Proposal for Consideration – New Patented Drugs: To eliminate the requirement to submit Form 2 information for the first day of sales of a patented drug product in Canada and to add a section in the Form 1-Medicine Identification Sheet to report the publicly available ex-factory price in Canada on the date of first sale.

Board Position: Under the Regulations, patentees are required to file Form 2 information for the day on which the drug product is first sold in Canada, within 30 days after that date. In practice, as described in the Guidelines, the introductory benchmark price is established based on the information submitted for the introductory period, i.e., from the date of first sale to the end of the six-month regulatory reporting period, not on the data submitted for the first day of sales.

An analysis conducted by Board Staff shows that patentees usually start selling a new drug product at list price in Canada and introduce benefits subsequently. By adding a new section in the Form 1 reporting the publicly available ex-factory price in Canada on the date of first sale, Board Staff would be provided with an acceptable proxy for the average transaction price of the drug product on the first day of sales.
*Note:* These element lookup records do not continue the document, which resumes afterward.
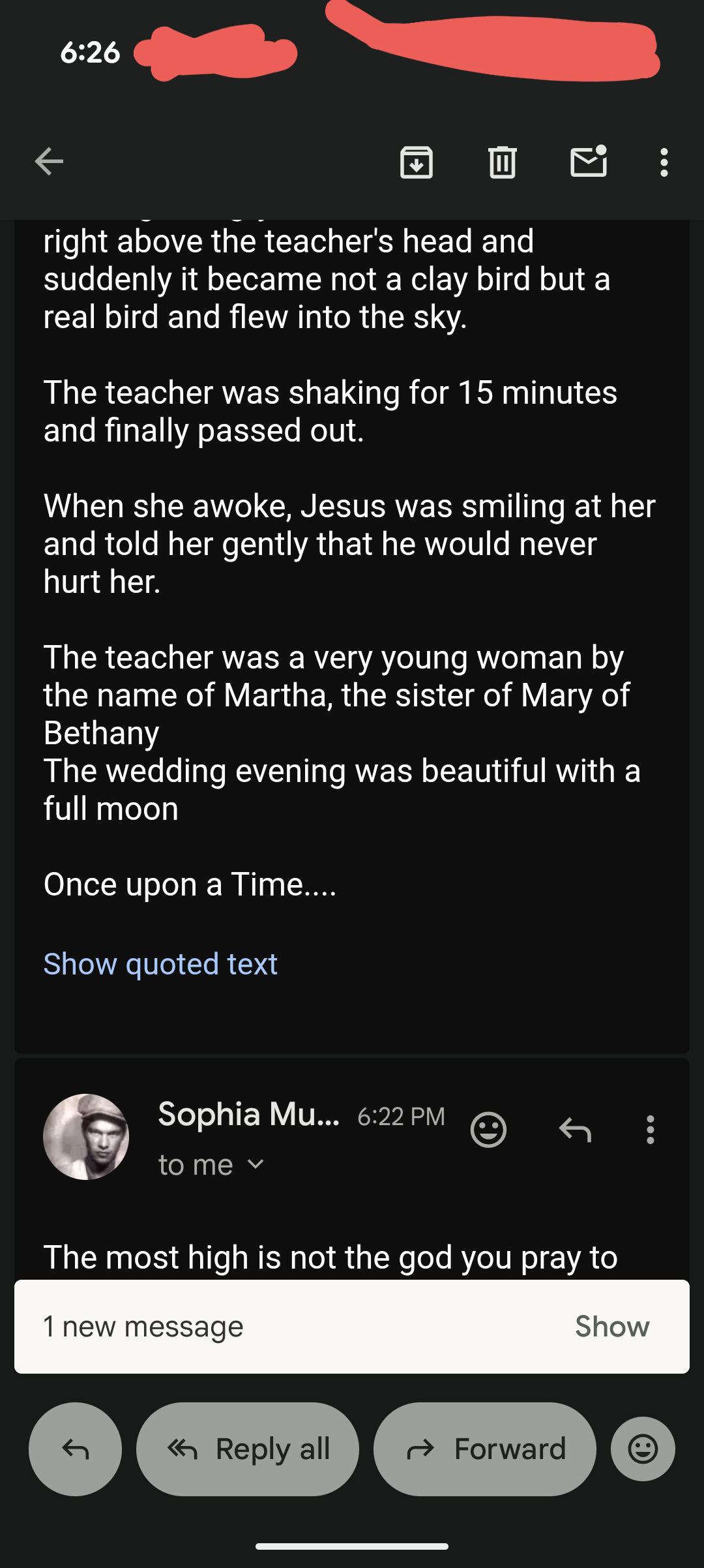Tap the bottom reply arrow button

pyautogui.click(x=75, y=1449)
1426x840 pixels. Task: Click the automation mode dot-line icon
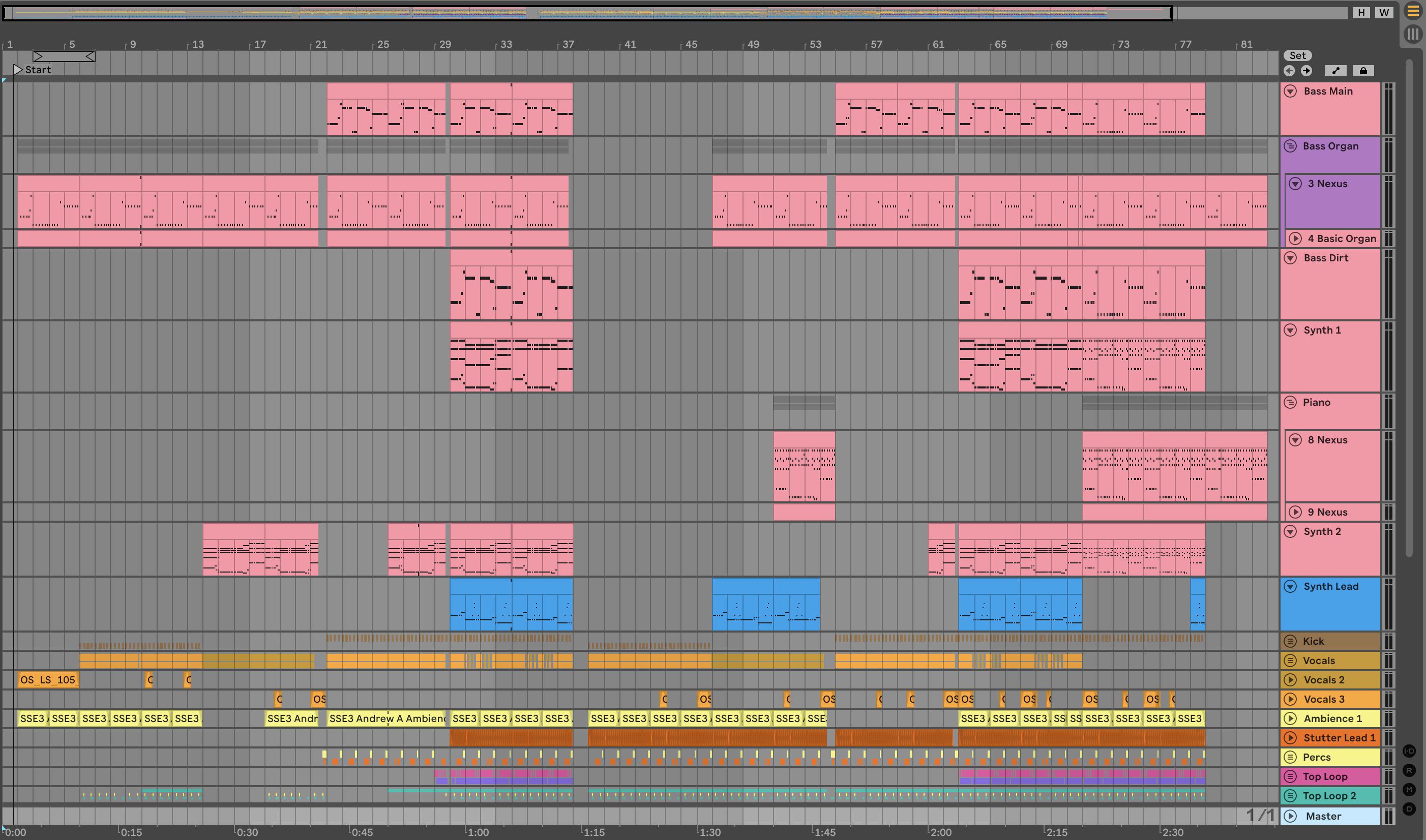(1335, 71)
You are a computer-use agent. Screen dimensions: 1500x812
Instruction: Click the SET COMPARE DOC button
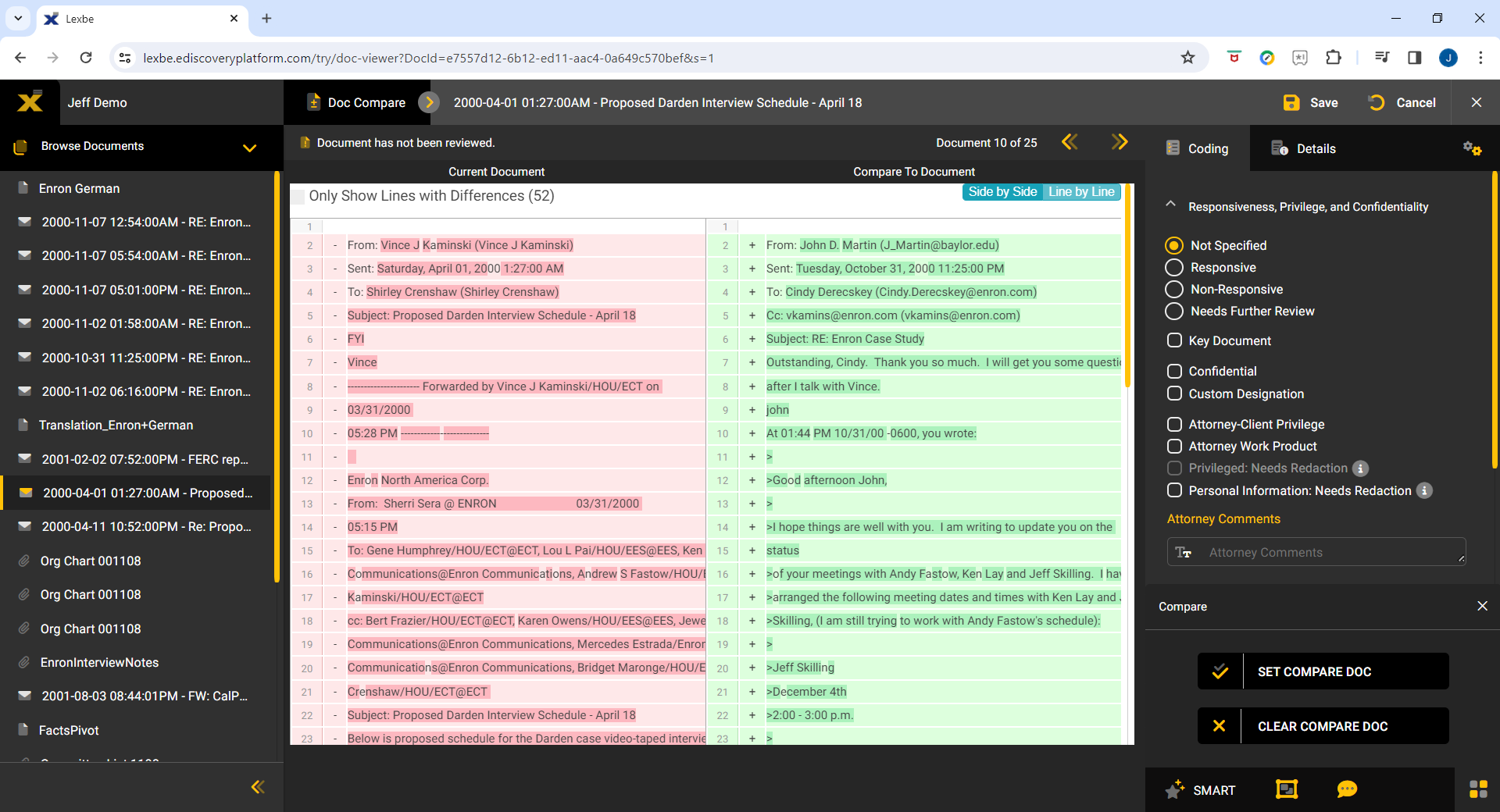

The proposed Form 1 addition coupled with the elimination of the Form 2 filing for the first day of sales would reduce the regulatory burden of patentees without compromising Board Staff's ability to determine whether a price is excessive or not at introduction.

1 Please see 2013-14 Report on Plans and Priorities and the Management Response and Action Plan published recently in response to the 2012 Program Evaluation of the PMPRB for further information.